Senator Tom Harkin (D-Iowa), the venerable leader of the powerful Health, Education, Labor and Pensions Committee, gave small business owners their chance at the mic. Apparently, they had a lot to say at the Harkin-hosted “Increasing Healthcare Costs Facing Small Business” forum. As you might imagine, all the usual debaters for low-cost insurance advocacy were there. Those lobbying for the — dare I write it, Republicans — “Public Option” — were also on the soap box.
Since small businesses have been among the most vulnerable victims of this long, cold economic downturn, health insurance (by virtue of its current cost-model that favors group rates) has gotten really expensive for these folks. The less people you have on payroll, the more you pay for coverage. The more people you have on payroll, the less you pay for coverage, but the more you pay in salaries and overhead. Roll the dice. Either way, small business owners are taking it on the chin.
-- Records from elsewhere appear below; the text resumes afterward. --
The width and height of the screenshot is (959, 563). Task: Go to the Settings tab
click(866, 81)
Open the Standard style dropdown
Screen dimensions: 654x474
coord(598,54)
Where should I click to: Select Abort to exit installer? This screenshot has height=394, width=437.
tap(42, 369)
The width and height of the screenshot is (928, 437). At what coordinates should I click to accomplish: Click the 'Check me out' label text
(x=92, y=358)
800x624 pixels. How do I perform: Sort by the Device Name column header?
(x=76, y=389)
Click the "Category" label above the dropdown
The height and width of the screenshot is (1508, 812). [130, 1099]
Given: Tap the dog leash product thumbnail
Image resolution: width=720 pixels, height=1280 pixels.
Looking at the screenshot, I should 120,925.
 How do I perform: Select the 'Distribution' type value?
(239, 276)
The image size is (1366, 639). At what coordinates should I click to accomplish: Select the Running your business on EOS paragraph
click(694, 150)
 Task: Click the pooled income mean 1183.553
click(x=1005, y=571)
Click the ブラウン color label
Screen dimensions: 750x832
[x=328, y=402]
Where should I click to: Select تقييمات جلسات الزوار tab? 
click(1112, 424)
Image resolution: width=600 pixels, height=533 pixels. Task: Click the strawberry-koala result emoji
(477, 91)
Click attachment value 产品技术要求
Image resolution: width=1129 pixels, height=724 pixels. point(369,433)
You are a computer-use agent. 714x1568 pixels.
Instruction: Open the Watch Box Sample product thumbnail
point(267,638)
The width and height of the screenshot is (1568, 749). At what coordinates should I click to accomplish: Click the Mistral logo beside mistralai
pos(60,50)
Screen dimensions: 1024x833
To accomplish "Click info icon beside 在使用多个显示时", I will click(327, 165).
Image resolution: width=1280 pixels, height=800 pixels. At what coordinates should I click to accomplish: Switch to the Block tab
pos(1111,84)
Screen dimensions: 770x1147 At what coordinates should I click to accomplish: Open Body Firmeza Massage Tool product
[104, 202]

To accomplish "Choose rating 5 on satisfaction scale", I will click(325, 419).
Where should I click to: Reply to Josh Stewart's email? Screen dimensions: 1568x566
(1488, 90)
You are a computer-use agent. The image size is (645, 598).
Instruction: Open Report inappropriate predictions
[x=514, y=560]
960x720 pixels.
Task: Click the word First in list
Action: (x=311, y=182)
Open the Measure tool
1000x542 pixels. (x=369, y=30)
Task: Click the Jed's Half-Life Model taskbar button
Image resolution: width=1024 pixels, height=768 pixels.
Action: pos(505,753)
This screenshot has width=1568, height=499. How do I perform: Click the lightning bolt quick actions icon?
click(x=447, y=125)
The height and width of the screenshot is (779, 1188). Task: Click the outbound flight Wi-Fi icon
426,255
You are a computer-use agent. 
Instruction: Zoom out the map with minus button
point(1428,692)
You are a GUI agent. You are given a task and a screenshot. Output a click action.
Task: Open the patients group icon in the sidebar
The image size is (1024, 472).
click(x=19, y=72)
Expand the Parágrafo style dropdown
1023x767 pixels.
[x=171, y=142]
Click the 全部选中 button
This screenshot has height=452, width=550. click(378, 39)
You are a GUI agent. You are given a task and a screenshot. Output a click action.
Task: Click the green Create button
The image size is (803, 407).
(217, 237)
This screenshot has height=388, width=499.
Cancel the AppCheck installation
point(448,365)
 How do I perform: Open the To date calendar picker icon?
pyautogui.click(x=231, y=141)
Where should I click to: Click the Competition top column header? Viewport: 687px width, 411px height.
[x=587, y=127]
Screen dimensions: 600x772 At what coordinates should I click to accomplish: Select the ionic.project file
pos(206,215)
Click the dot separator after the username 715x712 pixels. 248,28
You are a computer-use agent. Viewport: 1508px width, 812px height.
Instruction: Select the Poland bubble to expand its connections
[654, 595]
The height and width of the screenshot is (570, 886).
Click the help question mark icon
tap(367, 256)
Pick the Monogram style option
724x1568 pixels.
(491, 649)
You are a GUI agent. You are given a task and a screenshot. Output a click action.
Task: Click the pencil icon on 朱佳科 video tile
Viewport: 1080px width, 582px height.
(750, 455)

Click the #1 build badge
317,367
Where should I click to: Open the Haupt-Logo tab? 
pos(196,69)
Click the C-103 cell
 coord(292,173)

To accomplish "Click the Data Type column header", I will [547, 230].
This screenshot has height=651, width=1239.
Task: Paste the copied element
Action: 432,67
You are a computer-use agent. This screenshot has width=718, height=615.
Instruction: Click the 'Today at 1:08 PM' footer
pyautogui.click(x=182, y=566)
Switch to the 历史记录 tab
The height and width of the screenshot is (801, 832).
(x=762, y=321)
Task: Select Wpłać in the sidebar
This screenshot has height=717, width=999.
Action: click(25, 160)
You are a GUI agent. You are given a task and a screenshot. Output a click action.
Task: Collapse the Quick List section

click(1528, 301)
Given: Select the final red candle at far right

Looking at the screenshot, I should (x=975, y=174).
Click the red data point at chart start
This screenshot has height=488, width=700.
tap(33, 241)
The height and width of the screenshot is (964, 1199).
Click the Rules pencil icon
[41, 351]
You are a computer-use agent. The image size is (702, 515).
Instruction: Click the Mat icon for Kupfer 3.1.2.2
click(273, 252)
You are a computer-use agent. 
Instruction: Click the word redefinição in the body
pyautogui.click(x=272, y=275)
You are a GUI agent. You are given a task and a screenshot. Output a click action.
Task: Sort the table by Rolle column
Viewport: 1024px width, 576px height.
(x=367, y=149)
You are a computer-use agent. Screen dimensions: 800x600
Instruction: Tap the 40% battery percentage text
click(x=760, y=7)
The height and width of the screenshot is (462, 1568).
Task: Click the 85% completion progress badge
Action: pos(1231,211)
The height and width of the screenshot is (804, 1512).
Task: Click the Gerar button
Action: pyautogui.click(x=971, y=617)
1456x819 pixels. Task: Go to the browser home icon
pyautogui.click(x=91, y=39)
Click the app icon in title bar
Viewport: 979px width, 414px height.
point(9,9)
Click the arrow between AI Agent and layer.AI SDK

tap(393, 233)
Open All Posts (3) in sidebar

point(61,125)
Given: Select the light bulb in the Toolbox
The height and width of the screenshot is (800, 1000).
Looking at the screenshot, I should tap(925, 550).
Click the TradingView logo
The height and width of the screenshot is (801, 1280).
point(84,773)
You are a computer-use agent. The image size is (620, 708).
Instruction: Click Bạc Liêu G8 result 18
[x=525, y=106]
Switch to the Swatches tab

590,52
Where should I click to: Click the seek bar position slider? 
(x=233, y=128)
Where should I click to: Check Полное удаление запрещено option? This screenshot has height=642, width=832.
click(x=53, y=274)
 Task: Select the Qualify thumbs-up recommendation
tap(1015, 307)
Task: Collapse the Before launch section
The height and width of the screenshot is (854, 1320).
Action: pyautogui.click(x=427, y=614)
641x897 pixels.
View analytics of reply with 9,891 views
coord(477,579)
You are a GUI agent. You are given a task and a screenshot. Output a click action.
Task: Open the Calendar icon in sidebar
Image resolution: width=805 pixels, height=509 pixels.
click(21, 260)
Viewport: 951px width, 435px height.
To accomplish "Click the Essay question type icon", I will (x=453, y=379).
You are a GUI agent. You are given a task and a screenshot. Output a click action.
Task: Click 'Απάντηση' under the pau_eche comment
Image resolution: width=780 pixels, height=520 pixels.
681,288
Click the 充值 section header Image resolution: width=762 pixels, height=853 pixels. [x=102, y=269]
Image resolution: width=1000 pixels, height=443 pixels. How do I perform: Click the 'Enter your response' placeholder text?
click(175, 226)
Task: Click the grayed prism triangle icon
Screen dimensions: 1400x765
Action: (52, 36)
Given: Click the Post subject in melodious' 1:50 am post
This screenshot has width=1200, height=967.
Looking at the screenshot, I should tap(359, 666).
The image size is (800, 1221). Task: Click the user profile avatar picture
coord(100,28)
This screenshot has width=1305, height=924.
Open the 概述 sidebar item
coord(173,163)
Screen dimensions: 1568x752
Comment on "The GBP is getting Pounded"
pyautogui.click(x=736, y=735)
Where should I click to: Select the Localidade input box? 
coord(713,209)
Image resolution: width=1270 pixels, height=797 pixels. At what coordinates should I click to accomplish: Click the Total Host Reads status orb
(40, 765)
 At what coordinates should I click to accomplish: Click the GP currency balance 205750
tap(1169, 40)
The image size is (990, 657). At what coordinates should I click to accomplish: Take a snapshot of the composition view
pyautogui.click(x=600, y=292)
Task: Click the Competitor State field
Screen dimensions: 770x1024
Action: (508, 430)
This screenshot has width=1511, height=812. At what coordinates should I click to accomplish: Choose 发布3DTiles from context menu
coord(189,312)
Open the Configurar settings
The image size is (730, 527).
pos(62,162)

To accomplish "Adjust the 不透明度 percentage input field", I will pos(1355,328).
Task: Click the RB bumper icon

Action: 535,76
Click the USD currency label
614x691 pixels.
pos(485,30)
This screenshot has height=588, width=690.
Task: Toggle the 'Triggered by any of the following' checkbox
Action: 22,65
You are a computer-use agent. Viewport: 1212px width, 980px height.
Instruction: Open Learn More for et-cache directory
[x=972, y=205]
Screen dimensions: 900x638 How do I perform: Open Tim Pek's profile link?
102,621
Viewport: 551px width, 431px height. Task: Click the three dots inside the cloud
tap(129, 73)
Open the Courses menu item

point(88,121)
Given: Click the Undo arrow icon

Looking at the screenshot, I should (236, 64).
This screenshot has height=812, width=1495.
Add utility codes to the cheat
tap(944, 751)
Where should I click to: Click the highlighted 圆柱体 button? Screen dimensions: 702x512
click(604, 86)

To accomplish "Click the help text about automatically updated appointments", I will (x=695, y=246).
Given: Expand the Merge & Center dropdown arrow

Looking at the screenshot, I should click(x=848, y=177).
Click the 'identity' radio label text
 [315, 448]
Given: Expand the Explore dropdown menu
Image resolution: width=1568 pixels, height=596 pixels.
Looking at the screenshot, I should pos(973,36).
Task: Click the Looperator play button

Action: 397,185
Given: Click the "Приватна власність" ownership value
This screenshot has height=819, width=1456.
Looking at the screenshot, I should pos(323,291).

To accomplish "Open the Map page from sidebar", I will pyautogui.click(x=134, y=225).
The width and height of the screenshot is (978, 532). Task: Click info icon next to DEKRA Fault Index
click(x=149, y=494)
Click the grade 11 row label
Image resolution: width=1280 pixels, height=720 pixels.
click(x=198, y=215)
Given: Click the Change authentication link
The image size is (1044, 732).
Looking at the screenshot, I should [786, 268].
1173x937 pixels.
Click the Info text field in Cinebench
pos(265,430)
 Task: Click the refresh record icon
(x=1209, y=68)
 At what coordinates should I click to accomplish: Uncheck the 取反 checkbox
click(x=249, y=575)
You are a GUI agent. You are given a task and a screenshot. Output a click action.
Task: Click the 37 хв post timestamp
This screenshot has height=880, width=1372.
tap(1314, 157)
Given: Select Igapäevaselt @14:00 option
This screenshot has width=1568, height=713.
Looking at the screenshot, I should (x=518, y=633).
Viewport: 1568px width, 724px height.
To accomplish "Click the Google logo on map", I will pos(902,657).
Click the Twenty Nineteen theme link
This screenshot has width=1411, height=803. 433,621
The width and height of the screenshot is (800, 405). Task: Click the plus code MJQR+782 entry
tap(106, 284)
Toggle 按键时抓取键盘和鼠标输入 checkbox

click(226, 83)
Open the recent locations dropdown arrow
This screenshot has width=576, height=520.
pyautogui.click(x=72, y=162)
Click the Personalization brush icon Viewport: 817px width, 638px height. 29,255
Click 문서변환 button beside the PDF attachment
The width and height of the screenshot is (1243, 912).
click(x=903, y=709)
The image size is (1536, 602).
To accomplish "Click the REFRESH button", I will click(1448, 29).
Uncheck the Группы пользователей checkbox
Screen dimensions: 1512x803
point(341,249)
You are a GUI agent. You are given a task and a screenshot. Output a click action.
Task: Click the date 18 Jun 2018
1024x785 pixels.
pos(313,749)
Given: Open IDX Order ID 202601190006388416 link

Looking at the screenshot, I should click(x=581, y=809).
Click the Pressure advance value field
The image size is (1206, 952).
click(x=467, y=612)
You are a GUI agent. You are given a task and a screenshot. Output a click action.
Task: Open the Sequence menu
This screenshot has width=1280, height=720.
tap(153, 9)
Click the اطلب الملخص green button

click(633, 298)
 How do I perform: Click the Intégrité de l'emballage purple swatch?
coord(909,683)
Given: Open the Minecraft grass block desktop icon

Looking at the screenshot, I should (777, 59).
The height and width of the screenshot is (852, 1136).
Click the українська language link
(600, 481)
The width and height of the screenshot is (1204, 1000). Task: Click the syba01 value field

“Get it off our backs,” small Iowa newspaper editor and publisher Art Cullen, told Senators, “If that means a public option, fine. If that means an insurance exchange of some sort, fine. But give us a way to get out from underneath this albatross. It’s become expected that small businesses will provide insurance, even if they can’t afford it. And we cannot afford it.” I gotta hand it to the Congressman. The audience was appropriate. Since everyone has a stake in affordable healthcare, ears were burning everywhere. But we’re still waiting for something — anything — to change the bleak outlook.
In spite of all the back-and-forth between hecklers and proponents of more affordable healthcare (and I’ll admit, after Wal-Mart kind of took over the small business niche’ years ago) a plethora of insurance plans are still around, alive, well and thriving. Small Businesss can get it done. Care at less cost can happen. It just takes some entrepreneurial spirit to change the debate. Unfortunately, Congress has never been known for their independent streak.